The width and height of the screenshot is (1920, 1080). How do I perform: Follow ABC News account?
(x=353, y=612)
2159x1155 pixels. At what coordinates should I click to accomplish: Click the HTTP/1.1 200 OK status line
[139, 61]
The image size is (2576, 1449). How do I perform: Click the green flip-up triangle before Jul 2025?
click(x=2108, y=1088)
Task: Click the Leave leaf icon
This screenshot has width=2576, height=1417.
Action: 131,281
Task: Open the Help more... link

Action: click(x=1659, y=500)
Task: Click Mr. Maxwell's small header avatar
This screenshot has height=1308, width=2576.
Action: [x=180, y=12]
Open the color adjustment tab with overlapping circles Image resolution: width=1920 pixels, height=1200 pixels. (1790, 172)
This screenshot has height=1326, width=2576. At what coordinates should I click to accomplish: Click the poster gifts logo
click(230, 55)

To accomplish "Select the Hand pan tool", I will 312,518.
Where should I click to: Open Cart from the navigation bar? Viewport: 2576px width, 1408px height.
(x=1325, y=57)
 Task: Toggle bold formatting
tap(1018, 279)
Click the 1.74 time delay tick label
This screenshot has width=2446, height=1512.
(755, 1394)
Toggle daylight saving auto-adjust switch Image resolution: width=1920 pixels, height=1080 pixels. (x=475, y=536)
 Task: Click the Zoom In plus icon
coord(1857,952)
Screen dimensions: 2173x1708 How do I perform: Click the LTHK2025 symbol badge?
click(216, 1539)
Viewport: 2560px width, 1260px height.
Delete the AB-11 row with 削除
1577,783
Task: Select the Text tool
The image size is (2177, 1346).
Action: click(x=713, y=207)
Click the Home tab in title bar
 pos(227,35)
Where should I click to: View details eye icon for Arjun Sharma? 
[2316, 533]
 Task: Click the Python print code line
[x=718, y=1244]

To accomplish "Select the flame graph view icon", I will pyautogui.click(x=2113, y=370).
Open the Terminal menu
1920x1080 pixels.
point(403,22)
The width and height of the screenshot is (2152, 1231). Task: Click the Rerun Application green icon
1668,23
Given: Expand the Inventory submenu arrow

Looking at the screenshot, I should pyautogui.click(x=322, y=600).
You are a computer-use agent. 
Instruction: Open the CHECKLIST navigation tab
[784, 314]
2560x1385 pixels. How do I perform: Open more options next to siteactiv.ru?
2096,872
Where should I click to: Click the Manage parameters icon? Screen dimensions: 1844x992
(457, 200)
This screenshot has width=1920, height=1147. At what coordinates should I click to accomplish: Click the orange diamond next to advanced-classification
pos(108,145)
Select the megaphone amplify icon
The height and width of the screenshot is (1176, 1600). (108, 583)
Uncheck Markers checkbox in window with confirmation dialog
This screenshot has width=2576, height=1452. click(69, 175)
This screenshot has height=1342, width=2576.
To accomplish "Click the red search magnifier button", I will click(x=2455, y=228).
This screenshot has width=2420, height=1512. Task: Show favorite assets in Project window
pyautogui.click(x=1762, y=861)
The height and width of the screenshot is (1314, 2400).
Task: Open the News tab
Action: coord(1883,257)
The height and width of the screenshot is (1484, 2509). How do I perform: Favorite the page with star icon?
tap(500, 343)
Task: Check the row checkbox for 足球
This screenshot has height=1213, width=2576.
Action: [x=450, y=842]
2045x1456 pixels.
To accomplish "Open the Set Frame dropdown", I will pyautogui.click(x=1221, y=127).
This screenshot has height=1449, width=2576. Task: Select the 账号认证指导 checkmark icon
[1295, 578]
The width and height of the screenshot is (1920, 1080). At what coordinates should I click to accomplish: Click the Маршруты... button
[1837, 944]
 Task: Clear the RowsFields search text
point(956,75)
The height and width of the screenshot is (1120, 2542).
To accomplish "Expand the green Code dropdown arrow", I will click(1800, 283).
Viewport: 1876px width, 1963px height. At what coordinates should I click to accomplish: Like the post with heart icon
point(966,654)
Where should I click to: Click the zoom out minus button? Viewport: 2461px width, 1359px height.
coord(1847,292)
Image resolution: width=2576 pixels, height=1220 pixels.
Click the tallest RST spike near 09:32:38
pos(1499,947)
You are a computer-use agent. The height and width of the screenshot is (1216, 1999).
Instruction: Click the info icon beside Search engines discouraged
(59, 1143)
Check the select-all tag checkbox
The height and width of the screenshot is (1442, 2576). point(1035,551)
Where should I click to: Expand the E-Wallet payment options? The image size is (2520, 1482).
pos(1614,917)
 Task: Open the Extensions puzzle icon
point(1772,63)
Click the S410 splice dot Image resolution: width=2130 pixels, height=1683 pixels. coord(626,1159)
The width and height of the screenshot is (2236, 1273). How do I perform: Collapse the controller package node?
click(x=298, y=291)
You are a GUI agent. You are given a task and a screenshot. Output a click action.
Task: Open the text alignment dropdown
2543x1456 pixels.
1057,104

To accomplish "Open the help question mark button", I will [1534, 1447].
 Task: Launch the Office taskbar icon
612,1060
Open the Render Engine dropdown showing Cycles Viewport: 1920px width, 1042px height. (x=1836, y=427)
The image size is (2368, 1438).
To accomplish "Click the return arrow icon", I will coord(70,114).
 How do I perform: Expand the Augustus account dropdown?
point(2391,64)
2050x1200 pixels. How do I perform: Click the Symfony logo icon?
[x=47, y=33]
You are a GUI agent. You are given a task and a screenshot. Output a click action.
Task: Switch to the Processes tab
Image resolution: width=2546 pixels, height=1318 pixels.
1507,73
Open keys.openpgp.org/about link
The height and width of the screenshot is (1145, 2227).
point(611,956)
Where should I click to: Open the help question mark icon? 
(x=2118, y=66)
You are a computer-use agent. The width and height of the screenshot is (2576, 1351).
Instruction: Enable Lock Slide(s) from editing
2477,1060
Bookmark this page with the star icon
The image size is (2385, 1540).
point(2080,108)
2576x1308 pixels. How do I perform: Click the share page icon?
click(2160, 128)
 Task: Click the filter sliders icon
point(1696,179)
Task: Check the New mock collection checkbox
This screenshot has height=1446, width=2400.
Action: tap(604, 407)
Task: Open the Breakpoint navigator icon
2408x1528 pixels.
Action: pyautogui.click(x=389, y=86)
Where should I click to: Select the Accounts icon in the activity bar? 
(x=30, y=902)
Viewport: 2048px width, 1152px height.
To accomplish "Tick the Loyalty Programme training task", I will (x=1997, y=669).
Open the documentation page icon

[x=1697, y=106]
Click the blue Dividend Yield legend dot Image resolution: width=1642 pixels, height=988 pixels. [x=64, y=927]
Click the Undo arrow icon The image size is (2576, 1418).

━━━

Precisely the lines between those holding "This screenshot has width=1920, height=1147." and "2045x1456 pixels.", inclusive, are to be reproduced from the listing above, with nothing added.

This screenshot has width=1920, height=1147. At what coordinates should I click to accomplish: Click the orange diamond next to advanced-classification
pos(108,145)
Select the megaphone amplify icon
The height and width of the screenshot is (1176, 1600). (108, 583)
Uncheck Markers checkbox in window with confirmation dialog
This screenshot has width=2576, height=1452. click(69, 175)
This screenshot has height=1342, width=2576.
To accomplish "Click the red search magnifier button", I will click(x=2455, y=228).
This screenshot has width=2420, height=1512. Task: Show favorite assets in Project window
pyautogui.click(x=1762, y=861)
The height and width of the screenshot is (1314, 2400).
Task: Open the News tab
Action: coord(1883,257)
The height and width of the screenshot is (1484, 2509). How do I perform: Favorite the page with star icon?
tap(500, 343)
Task: Check the row checkbox for 足球
This screenshot has height=1213, width=2576.
Action: [x=450, y=842]
2045x1456 pixels.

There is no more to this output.